**Aim of the task**
Output the records that follow, keeping every line exactly as it is.

**Exercise inputs**
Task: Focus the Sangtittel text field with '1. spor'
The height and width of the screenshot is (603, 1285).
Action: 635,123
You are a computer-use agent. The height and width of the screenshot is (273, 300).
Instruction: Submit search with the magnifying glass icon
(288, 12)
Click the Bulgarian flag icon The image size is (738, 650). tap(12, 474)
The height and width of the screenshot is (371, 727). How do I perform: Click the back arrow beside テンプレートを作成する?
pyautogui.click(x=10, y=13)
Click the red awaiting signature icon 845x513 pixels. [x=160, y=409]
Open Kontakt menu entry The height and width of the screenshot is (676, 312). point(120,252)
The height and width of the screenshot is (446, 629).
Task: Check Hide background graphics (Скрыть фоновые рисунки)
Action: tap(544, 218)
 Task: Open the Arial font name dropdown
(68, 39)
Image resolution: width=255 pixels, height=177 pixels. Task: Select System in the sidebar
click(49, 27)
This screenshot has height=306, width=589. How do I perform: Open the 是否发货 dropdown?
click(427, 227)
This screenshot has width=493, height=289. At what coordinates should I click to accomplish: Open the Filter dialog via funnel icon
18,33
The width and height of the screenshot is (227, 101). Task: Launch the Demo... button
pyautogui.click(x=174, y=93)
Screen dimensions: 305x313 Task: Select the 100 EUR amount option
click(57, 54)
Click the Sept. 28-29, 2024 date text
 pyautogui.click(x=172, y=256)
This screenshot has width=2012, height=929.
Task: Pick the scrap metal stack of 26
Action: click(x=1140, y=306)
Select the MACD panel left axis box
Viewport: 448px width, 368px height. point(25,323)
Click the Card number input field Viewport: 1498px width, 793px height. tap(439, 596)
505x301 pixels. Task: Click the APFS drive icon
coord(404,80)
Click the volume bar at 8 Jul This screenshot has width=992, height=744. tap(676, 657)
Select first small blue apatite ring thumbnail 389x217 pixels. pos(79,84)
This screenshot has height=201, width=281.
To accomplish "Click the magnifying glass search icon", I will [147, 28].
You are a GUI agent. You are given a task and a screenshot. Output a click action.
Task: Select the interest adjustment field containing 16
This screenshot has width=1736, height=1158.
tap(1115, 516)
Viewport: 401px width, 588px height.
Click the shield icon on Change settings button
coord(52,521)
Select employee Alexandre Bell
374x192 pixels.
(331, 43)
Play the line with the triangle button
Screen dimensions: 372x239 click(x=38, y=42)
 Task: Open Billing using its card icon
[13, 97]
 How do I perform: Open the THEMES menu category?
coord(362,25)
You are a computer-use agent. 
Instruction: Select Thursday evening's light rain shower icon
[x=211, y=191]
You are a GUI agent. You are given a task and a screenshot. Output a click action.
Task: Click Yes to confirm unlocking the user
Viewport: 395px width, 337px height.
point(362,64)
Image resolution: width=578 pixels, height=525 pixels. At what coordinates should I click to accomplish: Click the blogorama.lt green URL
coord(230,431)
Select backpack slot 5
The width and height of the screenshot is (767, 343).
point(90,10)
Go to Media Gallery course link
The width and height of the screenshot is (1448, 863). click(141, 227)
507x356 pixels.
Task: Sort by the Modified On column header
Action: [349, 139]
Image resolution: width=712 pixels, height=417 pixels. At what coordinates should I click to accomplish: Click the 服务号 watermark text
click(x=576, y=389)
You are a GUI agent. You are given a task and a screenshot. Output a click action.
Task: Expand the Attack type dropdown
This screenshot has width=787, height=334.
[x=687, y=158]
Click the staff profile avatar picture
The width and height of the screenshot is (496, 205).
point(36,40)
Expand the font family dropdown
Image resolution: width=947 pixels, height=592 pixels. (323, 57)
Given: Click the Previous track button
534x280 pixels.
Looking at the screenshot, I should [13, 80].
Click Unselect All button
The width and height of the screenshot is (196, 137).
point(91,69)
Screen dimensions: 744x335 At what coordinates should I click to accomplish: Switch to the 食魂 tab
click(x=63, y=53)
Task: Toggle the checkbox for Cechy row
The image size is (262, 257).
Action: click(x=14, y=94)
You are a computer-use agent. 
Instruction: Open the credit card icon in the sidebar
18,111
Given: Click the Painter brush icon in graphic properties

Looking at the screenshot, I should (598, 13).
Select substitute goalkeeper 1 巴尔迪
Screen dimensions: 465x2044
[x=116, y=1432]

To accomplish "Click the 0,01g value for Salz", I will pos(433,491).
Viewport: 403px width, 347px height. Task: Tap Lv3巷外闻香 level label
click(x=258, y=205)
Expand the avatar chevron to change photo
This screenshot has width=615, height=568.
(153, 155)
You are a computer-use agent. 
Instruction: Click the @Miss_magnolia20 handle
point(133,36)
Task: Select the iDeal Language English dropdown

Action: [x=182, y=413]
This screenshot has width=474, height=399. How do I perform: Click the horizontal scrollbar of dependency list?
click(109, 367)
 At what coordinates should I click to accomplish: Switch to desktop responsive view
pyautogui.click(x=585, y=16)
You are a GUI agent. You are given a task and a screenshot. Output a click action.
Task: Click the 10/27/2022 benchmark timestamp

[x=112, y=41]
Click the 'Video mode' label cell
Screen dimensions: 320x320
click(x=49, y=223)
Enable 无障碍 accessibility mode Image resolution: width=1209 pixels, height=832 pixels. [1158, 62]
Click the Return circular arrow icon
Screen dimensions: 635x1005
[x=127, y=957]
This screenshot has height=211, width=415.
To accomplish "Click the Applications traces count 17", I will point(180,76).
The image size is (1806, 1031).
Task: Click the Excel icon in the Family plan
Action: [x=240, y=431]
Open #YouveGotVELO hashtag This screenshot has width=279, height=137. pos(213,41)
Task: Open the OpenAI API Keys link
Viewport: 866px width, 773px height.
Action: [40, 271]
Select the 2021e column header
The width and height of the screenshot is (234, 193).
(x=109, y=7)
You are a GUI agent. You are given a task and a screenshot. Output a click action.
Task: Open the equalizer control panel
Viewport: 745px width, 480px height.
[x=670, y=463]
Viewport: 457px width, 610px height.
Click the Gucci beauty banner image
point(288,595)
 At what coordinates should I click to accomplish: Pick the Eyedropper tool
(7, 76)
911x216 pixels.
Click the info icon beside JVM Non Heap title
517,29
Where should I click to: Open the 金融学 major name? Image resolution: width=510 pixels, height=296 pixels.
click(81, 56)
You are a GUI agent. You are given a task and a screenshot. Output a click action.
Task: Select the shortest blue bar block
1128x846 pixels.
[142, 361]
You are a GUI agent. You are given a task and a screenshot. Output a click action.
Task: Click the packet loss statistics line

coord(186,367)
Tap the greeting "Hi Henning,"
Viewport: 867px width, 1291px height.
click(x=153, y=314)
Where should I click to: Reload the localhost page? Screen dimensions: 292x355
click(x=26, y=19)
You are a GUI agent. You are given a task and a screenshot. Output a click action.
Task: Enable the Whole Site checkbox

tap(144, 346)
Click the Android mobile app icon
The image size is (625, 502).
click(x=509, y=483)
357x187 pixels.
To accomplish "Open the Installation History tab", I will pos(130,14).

**Reply**
Task: Focus the Sangtittel text field with '1. spor'
The height and width of the screenshot is (603, 1285).
Action: 635,123
You are a computer-use agent. The height and width of the screenshot is (273, 300).
Instruction: Submit search with the magnifying glass icon
(288, 12)
Click the Bulgarian flag icon The image size is (738, 650). tap(12, 474)
The height and width of the screenshot is (371, 727). How do I perform: Click the back arrow beside テンプレートを作成する?
pyautogui.click(x=10, y=13)
Click the red awaiting signature icon 845x513 pixels. [x=160, y=409]
Open Kontakt menu entry The height and width of the screenshot is (676, 312). point(120,252)
The height and width of the screenshot is (446, 629).
Task: Check Hide background graphics (Скрыть фоновые рисунки)
Action: tap(544, 218)
 Task: Open the Arial font name dropdown
(68, 39)
Image resolution: width=255 pixels, height=177 pixels. Task: Select System in the sidebar
click(49, 27)
This screenshot has height=306, width=589. How do I perform: Open the 是否发货 dropdown?
click(427, 227)
This screenshot has width=493, height=289. At what coordinates should I click to accomplish: Open the Filter dialog via funnel icon
18,33
The width and height of the screenshot is (227, 101). Task: Launch the Demo... button
pyautogui.click(x=174, y=93)
Screen dimensions: 305x313 Task: Select the 100 EUR amount option
click(57, 54)
Click the Sept. 28-29, 2024 date text
 pyautogui.click(x=172, y=256)
This screenshot has width=2012, height=929.
Task: Pick the scrap metal stack of 26
Action: click(x=1140, y=306)
Select the MACD panel left axis box
Viewport: 448px width, 368px height. point(25,323)
Click the Card number input field Viewport: 1498px width, 793px height. tap(439, 596)
505x301 pixels. Task: Click the APFS drive icon
coord(404,80)
Click the volume bar at 8 Jul This screenshot has width=992, height=744. tap(676, 657)
Select first small blue apatite ring thumbnail 389x217 pixels. pos(79,84)
This screenshot has height=201, width=281.
To accomplish "Click the magnifying glass search icon", I will [147, 28].
You are a GUI agent. You are given a task and a screenshot. Output a click action.
Task: Select the interest adjustment field containing 16
This screenshot has width=1736, height=1158.
tap(1115, 516)
Viewport: 401px width, 588px height.
Click the shield icon on Change settings button
coord(52,521)
Select employee Alexandre Bell
374x192 pixels.
(331, 43)
Play the line with the triangle button
Screen dimensions: 372x239 click(x=38, y=42)
 Task: Open Billing using its card icon
[13, 97]
 How do I perform: Open the THEMES menu category?
coord(362,25)
You are a computer-use agent. 
Instruction: Select Thursday evening's light rain shower icon
[x=211, y=191]
You are a GUI agent. You are given a task and a screenshot. Output a click action.
Task: Click Yes to confirm unlocking the user
Viewport: 395px width, 337px height.
point(362,64)
Image resolution: width=578 pixels, height=525 pixels. At what coordinates should I click to accomplish: Click the blogorama.lt green URL
coord(230,431)
Select backpack slot 5
The width and height of the screenshot is (767, 343).
point(90,10)
Go to Media Gallery course link
The width and height of the screenshot is (1448, 863). click(141, 227)
507x356 pixels.
Task: Sort by the Modified On column header
Action: [349, 139]
Image resolution: width=712 pixels, height=417 pixels. At what coordinates should I click to accomplish: Click the 服务号 watermark text
click(x=576, y=389)
You are a GUI agent. You are given a task and a screenshot. Output a click action.
Task: Expand the Attack type dropdown
This screenshot has width=787, height=334.
[x=687, y=158]
Click the staff profile avatar picture
The width and height of the screenshot is (496, 205).
point(36,40)
Expand the font family dropdown
Image resolution: width=947 pixels, height=592 pixels. (323, 57)
Given: Click the Previous track button
534x280 pixels.
Looking at the screenshot, I should [13, 80].
Click Unselect All button
The width and height of the screenshot is (196, 137).
point(91,69)
Screen dimensions: 744x335 At what coordinates should I click to accomplish: Switch to the 食魂 tab
click(x=63, y=53)
Task: Toggle the checkbox for Cechy row
The image size is (262, 257).
Action: click(x=14, y=94)
You are a computer-use agent. 
Instruction: Open the credit card icon in the sidebar
18,111
Given: Click the Painter brush icon in graphic properties

Looking at the screenshot, I should (598, 13).
Select substitute goalkeeper 1 巴尔迪
Screen dimensions: 465x2044
[x=116, y=1432]

To accomplish "Click the 0,01g value for Salz", I will pos(433,491).
Viewport: 403px width, 347px height. Task: Tap Lv3巷外闻香 level label
click(x=258, y=205)
Expand the avatar chevron to change photo
This screenshot has width=615, height=568.
(153, 155)
You are a computer-use agent. 
Instruction: Click the @Miss_magnolia20 handle
point(133,36)
Task: Select the iDeal Language English dropdown

Action: [x=182, y=413]
This screenshot has width=474, height=399. How do I perform: Click the horizontal scrollbar of dependency list?
click(109, 367)
 At what coordinates should I click to accomplish: Switch to desktop responsive view
pyautogui.click(x=585, y=16)
You are a GUI agent. You are given a task and a screenshot. Output a click action.
Task: Click the 10/27/2022 benchmark timestamp

[x=112, y=41]
Click the 'Video mode' label cell
Screen dimensions: 320x320
click(x=49, y=223)
Enable 无障碍 accessibility mode Image resolution: width=1209 pixels, height=832 pixels. [1158, 62]
Click the Return circular arrow icon
Screen dimensions: 635x1005
[x=127, y=957]
This screenshot has height=211, width=415.
To accomplish "Click the Applications traces count 17", I will point(180,76).
The image size is (1806, 1031).
Task: Click the Excel icon in the Family plan
Action: [x=240, y=431]
Open #YouveGotVELO hashtag This screenshot has width=279, height=137. pos(213,41)
Task: Open the OpenAI API Keys link
Viewport: 866px width, 773px height.
Action: [40, 271]
Select the 2021e column header
The width and height of the screenshot is (234, 193).
(x=109, y=7)
You are a GUI agent. You are given a task and a screenshot. Output a click action.
Task: Open the equalizer control panel
Viewport: 745px width, 480px height.
[x=670, y=463]
Viewport: 457px width, 610px height.
Click the Gucci beauty banner image
point(288,595)
 At what coordinates should I click to accomplish: Pick the Eyedropper tool
(7, 76)
911x216 pixels.
Click the info icon beside JVM Non Heap title
517,29
Where should I click to: Open the 金融学 major name? Image resolution: width=510 pixels, height=296 pixels.
click(81, 56)
You are a GUI agent. You are given a task and a screenshot. Output a click action.
Task: Select the shortest blue bar block
1128x846 pixels.
[142, 361]
You are a GUI agent. You are given a task and a screenshot. Output a click action.
Task: Click the packet loss statistics line

coord(186,367)
Tap the greeting "Hi Henning,"
Viewport: 867px width, 1291px height.
click(x=153, y=314)
Where should I click to: Reload the localhost page? Screen dimensions: 292x355
click(x=26, y=19)
You are a GUI agent. You are given a task and a screenshot. Output a click action.
Task: Enable the Whole Site checkbox

tap(144, 346)
Click the Android mobile app icon
The image size is (625, 502).
click(x=509, y=483)
357x187 pixels.
To accomplish "Open the Installation History tab", I will pos(130,14).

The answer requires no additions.